La question brûle toutes les lèvres à quelques heures du choc RDC–Bénin : qui portera l’attaque des Léopards ? À la CAN Maroc 2025, l’équation offensive congolaise se pose avec une acuité rare. Entre absences, blessures et disette de buts, l’avant-garde nationale est face à son moment de vérité.
Une statistique qui interpelle
Le constat est sans appel : lors des cinq dernières éditions de la CAN, aucun attaquant congolais n’a inscrit plus de cinq buts sur une même compétition. Un chiffre troublant pour une nation réputée pour son talent brut et sa puissance athlétique. Cette CAN 2025 apparaît donc comme une opportunité historique de briser la malédiction.

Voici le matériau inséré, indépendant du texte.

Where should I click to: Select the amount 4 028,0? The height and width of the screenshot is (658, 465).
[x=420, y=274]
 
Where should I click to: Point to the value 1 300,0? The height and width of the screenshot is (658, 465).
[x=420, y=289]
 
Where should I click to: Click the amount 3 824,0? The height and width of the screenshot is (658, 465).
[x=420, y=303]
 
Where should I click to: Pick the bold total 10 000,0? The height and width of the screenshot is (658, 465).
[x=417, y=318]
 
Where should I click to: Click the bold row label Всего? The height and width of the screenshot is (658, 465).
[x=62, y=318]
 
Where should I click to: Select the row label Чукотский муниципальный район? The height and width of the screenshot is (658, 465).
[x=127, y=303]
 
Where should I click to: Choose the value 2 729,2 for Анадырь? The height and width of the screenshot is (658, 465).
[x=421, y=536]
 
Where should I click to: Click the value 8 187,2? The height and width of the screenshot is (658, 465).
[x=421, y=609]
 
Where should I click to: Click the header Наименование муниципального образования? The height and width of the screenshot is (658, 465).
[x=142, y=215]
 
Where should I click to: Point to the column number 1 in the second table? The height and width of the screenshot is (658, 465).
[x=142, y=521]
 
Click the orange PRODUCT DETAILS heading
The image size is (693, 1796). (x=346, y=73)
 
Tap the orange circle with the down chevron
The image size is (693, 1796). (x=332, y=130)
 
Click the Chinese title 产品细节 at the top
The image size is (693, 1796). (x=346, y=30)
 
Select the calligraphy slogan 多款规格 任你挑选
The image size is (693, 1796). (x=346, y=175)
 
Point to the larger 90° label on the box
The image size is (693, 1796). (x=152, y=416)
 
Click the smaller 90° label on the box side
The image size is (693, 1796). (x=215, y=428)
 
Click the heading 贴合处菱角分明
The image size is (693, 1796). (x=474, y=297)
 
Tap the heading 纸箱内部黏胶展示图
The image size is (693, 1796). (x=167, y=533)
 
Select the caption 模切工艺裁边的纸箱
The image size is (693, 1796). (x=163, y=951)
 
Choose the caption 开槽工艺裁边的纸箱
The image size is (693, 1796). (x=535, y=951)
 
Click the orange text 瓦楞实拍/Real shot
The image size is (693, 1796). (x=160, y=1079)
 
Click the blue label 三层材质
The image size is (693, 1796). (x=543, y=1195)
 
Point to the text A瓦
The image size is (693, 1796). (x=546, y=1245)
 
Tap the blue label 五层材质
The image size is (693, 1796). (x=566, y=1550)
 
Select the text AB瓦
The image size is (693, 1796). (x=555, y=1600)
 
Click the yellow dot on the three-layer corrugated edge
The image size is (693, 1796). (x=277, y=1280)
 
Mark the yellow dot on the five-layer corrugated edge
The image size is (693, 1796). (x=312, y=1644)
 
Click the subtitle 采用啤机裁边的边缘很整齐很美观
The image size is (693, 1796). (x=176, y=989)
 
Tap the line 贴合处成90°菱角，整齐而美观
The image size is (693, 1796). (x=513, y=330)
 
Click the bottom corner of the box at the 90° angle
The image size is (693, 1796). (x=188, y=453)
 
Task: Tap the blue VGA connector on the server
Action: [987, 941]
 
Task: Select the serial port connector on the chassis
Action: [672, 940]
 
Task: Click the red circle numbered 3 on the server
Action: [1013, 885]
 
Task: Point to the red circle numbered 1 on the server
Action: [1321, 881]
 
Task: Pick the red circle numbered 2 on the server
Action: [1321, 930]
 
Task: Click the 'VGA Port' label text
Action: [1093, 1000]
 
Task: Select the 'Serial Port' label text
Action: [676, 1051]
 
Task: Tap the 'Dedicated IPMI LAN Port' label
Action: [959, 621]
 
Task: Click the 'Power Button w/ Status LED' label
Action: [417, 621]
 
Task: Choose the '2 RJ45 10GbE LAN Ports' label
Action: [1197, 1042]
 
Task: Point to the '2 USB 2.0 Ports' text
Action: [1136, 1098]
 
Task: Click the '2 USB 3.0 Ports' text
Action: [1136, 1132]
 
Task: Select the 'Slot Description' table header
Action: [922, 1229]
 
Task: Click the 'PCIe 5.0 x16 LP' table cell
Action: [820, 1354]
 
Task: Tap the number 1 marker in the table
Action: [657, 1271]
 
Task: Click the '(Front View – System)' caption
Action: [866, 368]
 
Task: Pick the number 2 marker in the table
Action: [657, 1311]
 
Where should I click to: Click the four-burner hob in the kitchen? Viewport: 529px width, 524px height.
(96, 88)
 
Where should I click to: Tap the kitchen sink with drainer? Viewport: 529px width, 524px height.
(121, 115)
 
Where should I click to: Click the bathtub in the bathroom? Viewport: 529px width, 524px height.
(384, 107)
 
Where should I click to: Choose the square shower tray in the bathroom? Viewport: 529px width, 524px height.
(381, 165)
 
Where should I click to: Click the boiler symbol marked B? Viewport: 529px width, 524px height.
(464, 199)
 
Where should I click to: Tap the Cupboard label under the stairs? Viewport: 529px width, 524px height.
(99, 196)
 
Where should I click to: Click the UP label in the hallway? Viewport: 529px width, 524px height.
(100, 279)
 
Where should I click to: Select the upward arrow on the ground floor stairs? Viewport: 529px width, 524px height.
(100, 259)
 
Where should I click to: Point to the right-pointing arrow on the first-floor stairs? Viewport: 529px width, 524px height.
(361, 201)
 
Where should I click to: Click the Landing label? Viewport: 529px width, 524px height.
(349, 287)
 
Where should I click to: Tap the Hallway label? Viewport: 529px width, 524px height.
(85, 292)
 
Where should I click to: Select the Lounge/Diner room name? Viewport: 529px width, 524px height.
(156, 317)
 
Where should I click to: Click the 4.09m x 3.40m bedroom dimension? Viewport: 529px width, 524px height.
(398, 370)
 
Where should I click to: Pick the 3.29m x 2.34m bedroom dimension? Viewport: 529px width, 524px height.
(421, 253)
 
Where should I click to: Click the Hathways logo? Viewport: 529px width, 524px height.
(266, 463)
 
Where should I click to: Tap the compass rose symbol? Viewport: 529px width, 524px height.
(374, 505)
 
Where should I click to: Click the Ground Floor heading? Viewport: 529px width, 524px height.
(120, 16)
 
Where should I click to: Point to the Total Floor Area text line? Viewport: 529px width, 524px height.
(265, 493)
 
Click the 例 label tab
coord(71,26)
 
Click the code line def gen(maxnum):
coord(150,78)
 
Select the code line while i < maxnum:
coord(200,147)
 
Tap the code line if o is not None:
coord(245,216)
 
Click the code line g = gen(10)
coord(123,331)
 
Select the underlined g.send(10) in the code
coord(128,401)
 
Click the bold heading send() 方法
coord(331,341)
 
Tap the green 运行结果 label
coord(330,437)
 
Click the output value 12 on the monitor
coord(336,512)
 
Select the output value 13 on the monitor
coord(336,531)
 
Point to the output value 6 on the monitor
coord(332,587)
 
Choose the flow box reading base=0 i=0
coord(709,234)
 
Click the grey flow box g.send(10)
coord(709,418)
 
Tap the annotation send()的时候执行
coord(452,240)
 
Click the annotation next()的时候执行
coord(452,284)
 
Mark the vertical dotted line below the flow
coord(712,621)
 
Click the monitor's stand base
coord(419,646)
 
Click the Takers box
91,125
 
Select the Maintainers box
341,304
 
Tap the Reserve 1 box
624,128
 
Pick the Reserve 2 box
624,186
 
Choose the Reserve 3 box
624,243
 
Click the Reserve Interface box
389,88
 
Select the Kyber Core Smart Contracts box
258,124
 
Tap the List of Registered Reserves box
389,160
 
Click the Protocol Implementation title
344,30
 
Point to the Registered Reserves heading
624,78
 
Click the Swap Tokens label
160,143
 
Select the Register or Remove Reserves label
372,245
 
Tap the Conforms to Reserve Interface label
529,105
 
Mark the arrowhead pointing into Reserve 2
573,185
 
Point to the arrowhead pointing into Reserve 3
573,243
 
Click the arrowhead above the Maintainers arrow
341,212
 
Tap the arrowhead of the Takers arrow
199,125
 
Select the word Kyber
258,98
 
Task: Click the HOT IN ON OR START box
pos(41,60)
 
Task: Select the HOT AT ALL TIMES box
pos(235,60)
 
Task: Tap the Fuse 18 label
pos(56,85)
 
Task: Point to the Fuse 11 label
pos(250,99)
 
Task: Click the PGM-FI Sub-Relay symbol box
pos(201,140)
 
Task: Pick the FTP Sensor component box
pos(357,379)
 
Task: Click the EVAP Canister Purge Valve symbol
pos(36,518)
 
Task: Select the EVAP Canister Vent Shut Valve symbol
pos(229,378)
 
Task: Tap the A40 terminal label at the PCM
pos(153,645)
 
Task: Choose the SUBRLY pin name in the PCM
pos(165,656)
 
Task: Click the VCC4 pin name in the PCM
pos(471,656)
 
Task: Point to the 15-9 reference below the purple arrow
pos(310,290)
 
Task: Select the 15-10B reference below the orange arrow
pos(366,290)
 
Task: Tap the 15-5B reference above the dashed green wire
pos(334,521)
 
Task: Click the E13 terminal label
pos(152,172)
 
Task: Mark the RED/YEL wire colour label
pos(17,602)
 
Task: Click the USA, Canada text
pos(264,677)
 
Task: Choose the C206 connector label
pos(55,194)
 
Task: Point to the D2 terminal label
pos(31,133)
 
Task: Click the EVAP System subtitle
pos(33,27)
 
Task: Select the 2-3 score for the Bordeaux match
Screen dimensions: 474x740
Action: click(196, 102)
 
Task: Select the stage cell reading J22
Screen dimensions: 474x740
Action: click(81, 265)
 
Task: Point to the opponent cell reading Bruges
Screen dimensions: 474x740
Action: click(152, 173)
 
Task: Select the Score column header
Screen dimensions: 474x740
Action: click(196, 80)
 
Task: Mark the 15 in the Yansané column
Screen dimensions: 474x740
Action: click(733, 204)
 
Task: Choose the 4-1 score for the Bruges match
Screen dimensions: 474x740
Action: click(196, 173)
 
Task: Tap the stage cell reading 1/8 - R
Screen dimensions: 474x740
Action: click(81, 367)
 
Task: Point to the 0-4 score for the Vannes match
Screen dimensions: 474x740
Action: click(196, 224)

Bakambu, l’attente qui dure
Longtemps présenté comme le leader naturel de l’attaque, Cédric Bakambu traverse une disette qui inquiète. Les occasions sont là, le volume aussi, mais l’efficacité tarde à revenir. À ce stade, la question n’est plus son talent incontestable mais sa capacité à redevenir décisif au moment où la nation en a le plus besoin.
Wissa, le grand absent
Autre coup dur : Yoane Wissa, forfait pour la compétition. L’attaquant a tenu à clarifier sa situation : « Je travaille dur pour revenir à 100 %. L’objectif est clair : être prêt pour le mois de mars et aider la sélection lors du barrage intercontinental de la Coupe du Monde. » Une absence lourde, tant Wissa incarne la vitesse, la percussion et l’instinct du but. Tout le peuple congolais attend son retour.
Banza forfait, Essende muet
Comme si cela ne suffisait pas, Simon Banza est officiellement forfait pour le match face au Bénin. Sébastien Desabre l’a confirmé : l’attaquant n’est pas totalement rétabli. Un coup dur supplémentaire pour les Léopards.
De son côté, Samuel Essende affiche toujours zéro but en match officiel sous le maillot national. Le potentiel est là, l’engagement aussi, mais la CAN n’attend pas. À ce niveau, le temps de l’apprentissage est compté.
Mayele, l’heure ou jamais ?
Dans ce contexte, un nom revient avec insistance : Fiston Mayele. En attente de confirmation, souvent proche sans jamais être pleinement installé, l’attaquant pourrait bien tenir le rôle du détonateur inattendu. La CAN est parfois cruelle, parfois magique. Elle sacre souvent ceux que l’on n’attend pas.
L’heure de vérité
Privée de certitudes offensives, la RDC devra peut-être compter sur la force du collectif, les projections des milieux, les coups de pied arrêtés… et un mental d’acier. Face au Bénin, ce n’est pas seulement un match de groupe.
C’est un test de caractère, une réponse attendue à une vieille question : Qui pour mener les Léopards vers les buts et vers l’histoire ? La balle est dans leurs pieds. Le peuple observe. L’heure de vérité a sonné.